* _Work required_: Without pictures, repeat the lines of the entries from the one containing "Where should I" through the last, both ends included, and nothing else.

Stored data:
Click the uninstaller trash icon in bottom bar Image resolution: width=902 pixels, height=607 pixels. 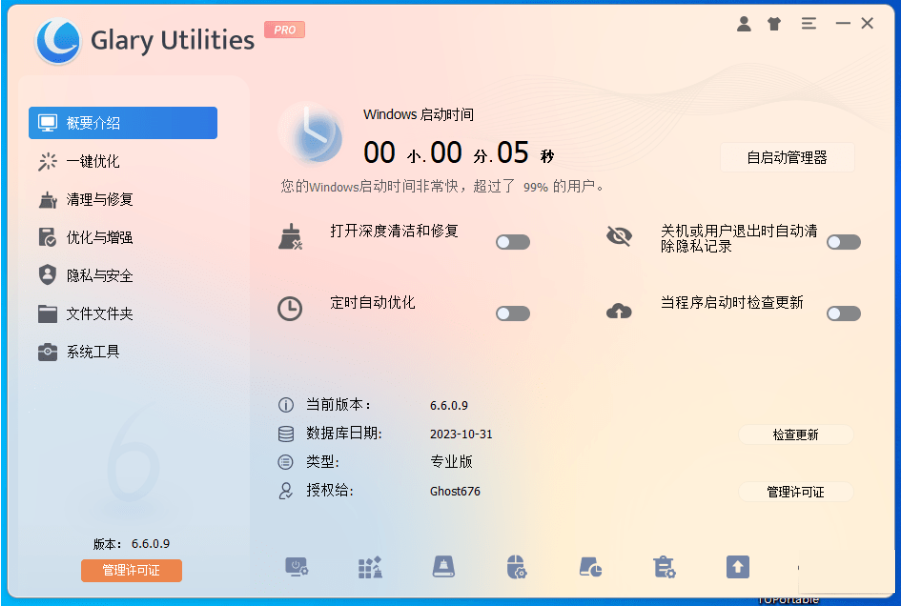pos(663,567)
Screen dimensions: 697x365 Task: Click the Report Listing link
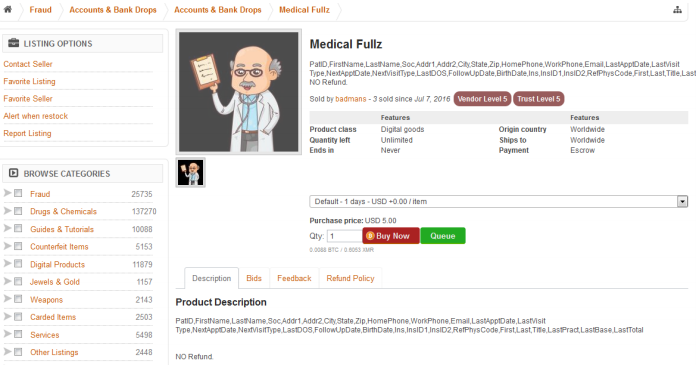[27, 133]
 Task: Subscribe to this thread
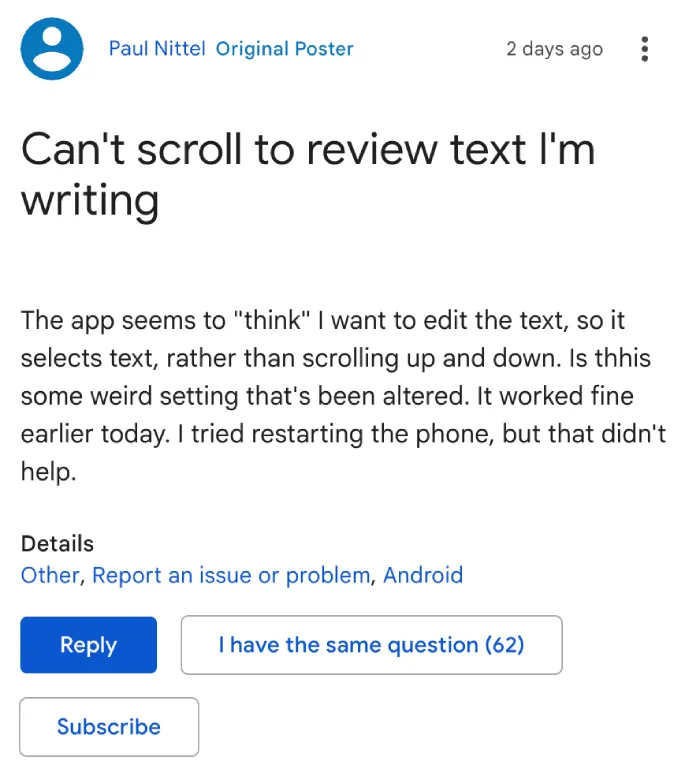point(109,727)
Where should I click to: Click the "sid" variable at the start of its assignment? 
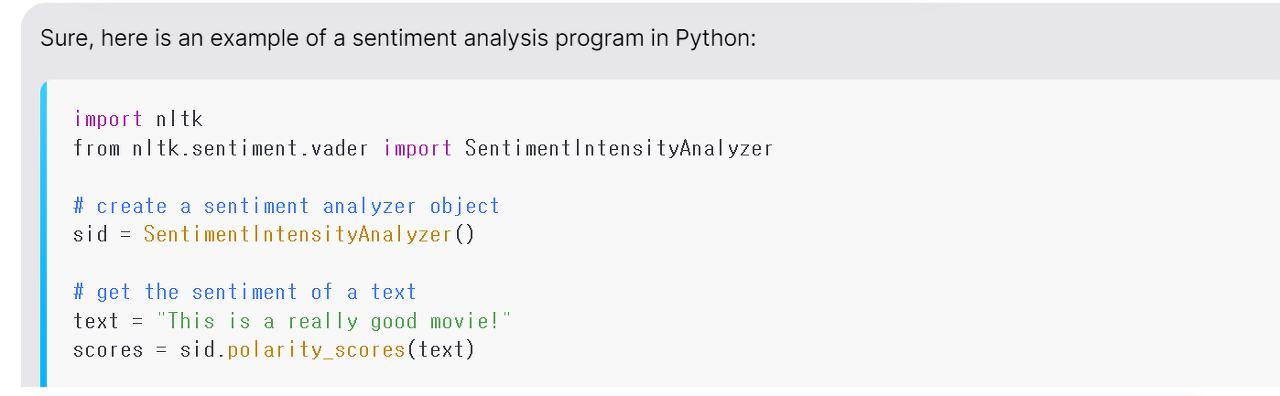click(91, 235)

* _Answer area_:
Where should I click to: Click the "sid" variable at the start of its assignment? 
click(91, 235)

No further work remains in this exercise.